(Beginning of Extracted data)

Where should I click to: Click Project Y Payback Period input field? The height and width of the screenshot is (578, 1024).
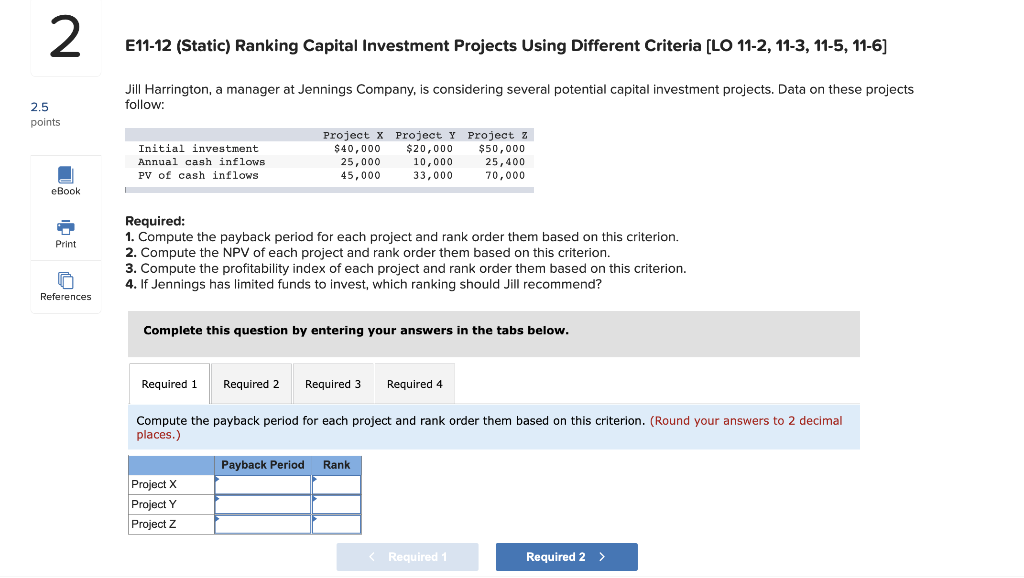click(262, 504)
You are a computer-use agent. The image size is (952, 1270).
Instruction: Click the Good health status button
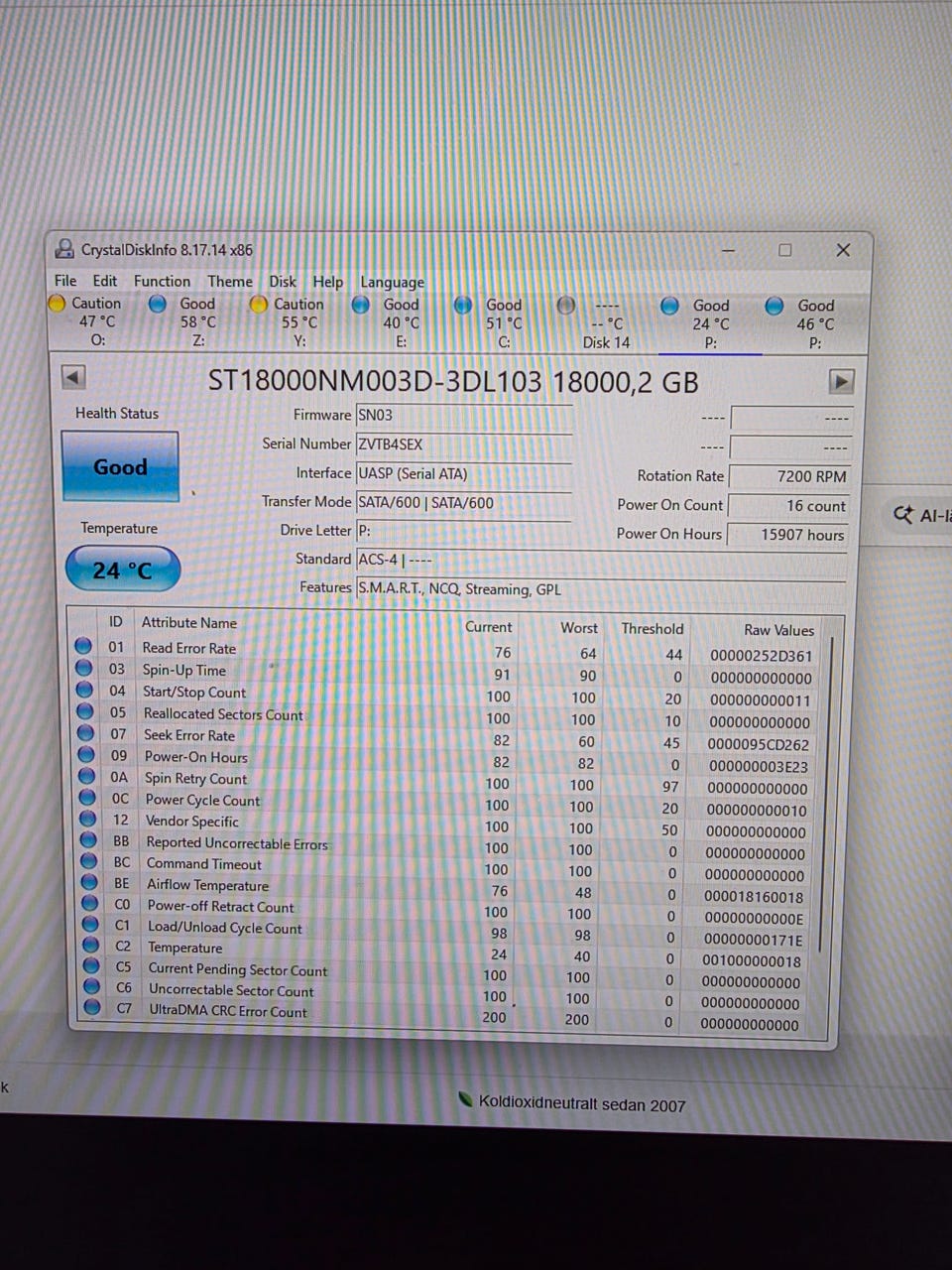point(120,466)
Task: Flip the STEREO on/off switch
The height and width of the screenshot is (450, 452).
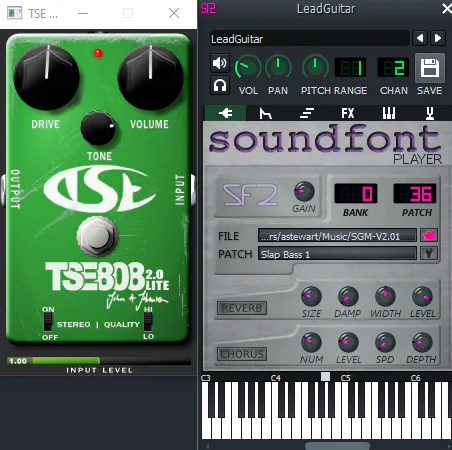Action: coord(48,323)
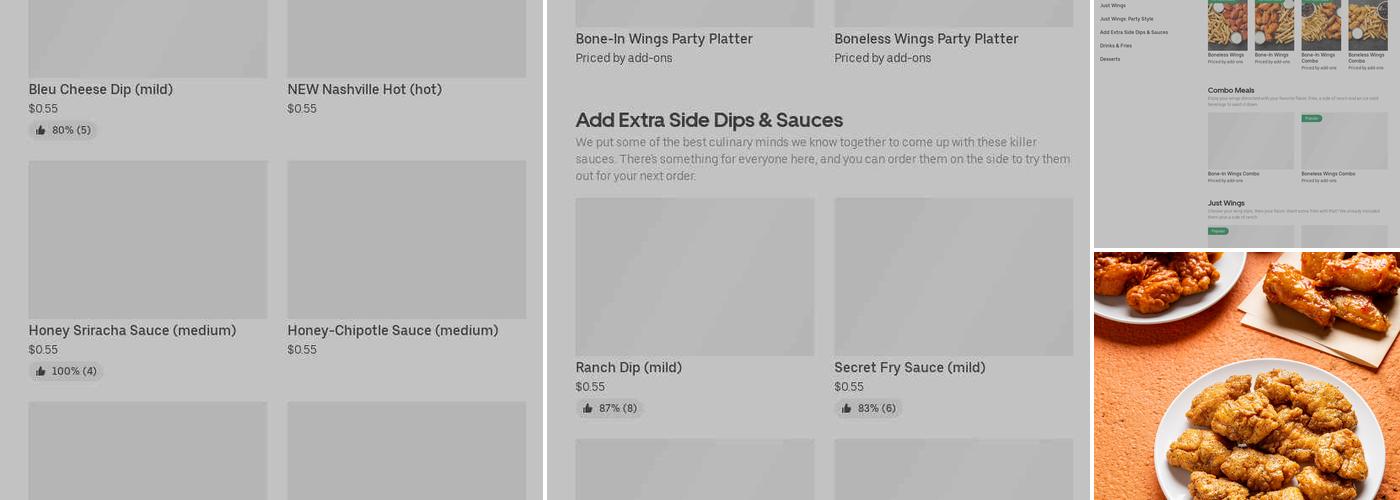Select NEW Nashville Hot (hot) item name
Image resolution: width=1400 pixels, height=500 pixels.
point(364,90)
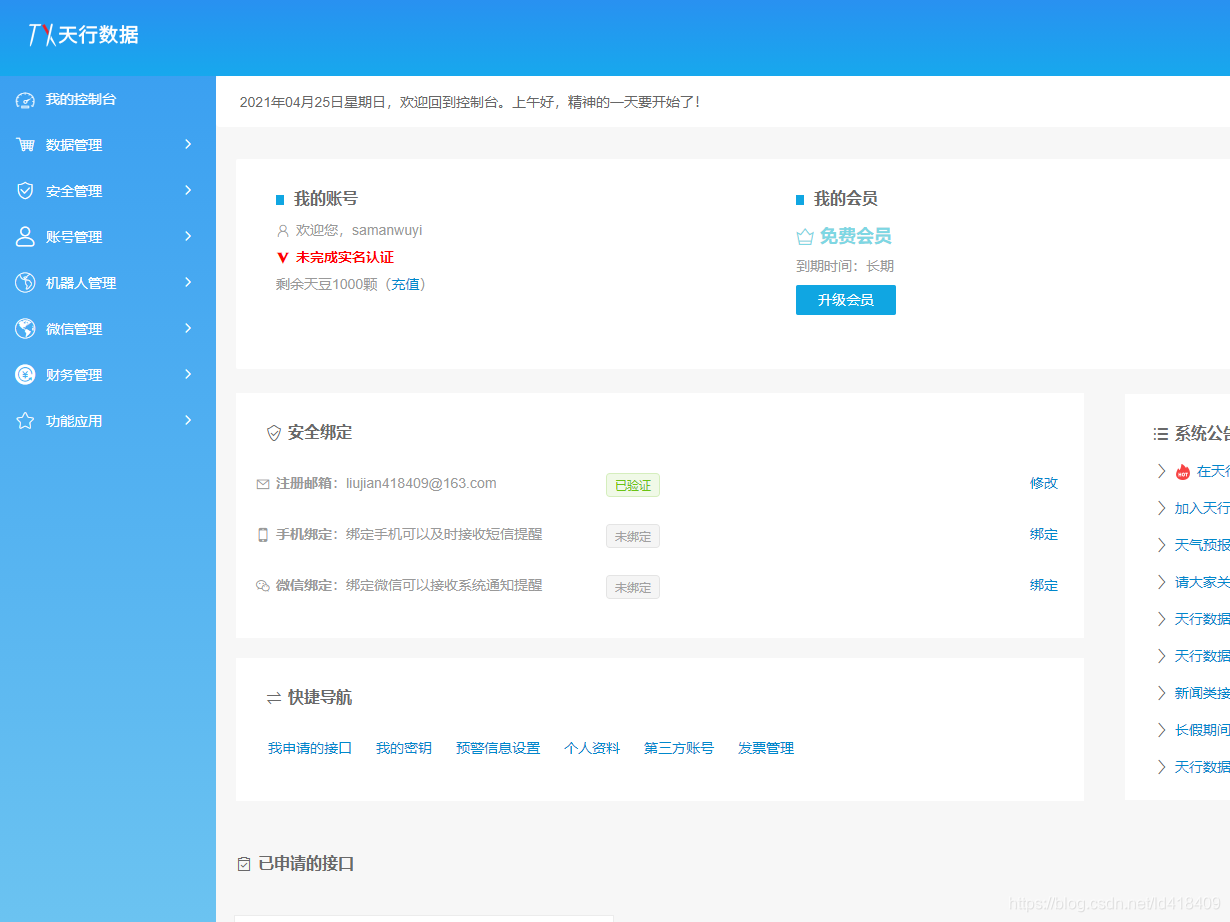
Task: Click the 微信管理 globe icon
Action: tap(24, 329)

(End of Extracted data)

- Activity
The entries above need to be transcribed word for word, and the pictures stay out.

- Answer area
Where should I click to: Click Project Y Payback Period input field? The height and width of the screenshot is (578, 1024).
click(262, 504)
You are a computer-use agent. The image size is (952, 1270).
Instruction: Click the Good health status button
point(120,466)
Task: Flip the STEREO on/off switch
The height and width of the screenshot is (450, 452).
Action: coord(48,323)
Select NEW Nashville Hot (hot) item name
Image resolution: width=1400 pixels, height=500 pixels.
point(364,90)
Task: Click the 微信管理 globe icon
Action: tap(24, 329)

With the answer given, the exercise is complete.